Clutching his script tightly to his chest, Peter trod onto the stage, feeling his whole body begin to quiver with stage fright. Turning, he looked down at Professor Astarre, who stared back at Pete with an expression that clearly showed his misgivings. “Whenever you’re ready, Mr. Malise,” he grumbled in the overly loud and enunciated tone that Pete had come to expect people to use when they heard his accent.

“Which act would you like me to read from, sir? I know them all equally well.”

“Do you now,” said Astarre, his eyebrows rising, “well, nobody likes a braggart, Mr. Malise. You may choose.”

“Yes, sir.” Taking a deep breath to steel his nerves, Peter began to speak. He had idolized Julius Caesar for years. Every chance he got, he would read about the great man, about his military campaigns, his brilliant political career, and how, at the height of his influence and power, he had been brought low by reckless, narrow-minded fools. Here was his chance. Peter would be able to demonstrate the sheer power and presence of the great man, to exonerate him of his sins. All he needed to do was to impress Professor Astarre enough that he gave Peter the part of Caesar in the university production of Julius Caesar. Peter stepped forward, carefully setting down his script where he would not step on it. He closed his eyes and began to speak, to orate, to perform. He had closed his eyes as Peter Malise, but he opened them as Gaius Julius Caesar, general, consul, and dictator.

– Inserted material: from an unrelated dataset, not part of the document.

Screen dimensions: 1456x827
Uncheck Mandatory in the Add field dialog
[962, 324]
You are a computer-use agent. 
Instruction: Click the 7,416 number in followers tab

“Cowards die many times before their deaths; the valiant never taste of death but once.” Peter lifted his head, feeling the words flow out of his mouth, delighting in the ability to become his idol. “Of all the wonders that I have yet heard, it seems to me most strange that men should fear, seeing that death, a necessary end, will come when it will come.”

“Alright, that’s enough, Mr. Malise. You may leave.”

“Then – then I have the part?” Peter felt his chest swell with pride, only to shrink at Astarre’s next words.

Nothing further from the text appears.